◆ **Task brief**
Rewrite the stretch from the line containing "How do I perform: Open the Еще" through the end of the data, replacing "dropdown" with "drop-down" and keeping everything else unchanged.

START Given data

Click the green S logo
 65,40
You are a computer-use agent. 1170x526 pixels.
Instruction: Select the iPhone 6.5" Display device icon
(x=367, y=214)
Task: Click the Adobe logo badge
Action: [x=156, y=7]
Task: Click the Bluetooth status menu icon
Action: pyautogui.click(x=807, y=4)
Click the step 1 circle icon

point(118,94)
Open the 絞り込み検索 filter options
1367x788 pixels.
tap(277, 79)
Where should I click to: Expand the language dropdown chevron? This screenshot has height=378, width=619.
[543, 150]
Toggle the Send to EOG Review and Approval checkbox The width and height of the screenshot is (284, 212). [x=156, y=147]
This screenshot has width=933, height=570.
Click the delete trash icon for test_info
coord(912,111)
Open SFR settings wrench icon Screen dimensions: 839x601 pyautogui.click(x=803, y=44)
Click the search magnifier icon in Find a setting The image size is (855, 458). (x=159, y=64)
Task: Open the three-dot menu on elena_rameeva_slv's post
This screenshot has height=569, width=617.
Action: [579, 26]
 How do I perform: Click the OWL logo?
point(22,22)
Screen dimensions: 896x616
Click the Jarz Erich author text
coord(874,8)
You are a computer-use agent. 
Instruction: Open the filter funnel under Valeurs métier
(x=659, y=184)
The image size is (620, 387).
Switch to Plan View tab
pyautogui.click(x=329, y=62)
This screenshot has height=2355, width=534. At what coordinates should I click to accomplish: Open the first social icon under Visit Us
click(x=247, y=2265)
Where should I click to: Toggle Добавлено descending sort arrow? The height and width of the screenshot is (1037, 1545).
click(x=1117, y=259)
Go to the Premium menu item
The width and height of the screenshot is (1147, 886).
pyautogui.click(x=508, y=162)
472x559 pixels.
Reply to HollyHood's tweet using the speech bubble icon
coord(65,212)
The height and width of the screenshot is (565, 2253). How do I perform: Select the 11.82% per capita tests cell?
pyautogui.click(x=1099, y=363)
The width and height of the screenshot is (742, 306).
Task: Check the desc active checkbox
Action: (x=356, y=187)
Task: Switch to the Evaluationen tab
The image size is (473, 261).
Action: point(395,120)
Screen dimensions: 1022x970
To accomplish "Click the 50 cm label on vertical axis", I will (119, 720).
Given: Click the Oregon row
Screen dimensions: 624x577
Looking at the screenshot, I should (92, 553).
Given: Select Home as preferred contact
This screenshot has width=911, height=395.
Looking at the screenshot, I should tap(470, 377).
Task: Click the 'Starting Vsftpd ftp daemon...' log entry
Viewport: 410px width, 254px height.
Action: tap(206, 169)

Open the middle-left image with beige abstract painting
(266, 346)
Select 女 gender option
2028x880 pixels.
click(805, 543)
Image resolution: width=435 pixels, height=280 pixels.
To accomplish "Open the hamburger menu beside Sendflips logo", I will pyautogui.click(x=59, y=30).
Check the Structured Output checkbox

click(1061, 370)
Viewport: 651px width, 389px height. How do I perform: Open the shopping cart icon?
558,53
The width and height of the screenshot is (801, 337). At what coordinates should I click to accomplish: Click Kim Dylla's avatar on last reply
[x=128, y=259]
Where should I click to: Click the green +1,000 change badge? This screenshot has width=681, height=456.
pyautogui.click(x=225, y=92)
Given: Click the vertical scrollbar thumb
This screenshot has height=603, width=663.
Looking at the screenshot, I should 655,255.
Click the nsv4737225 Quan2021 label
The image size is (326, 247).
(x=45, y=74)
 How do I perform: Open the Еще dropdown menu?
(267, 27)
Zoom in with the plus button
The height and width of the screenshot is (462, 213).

END Given data

◆ **Output for this exercise**
 How do I perform: Open the Еще drop-down menu?
(267, 27)
Zoom in with the plus button
The height and width of the screenshot is (462, 213).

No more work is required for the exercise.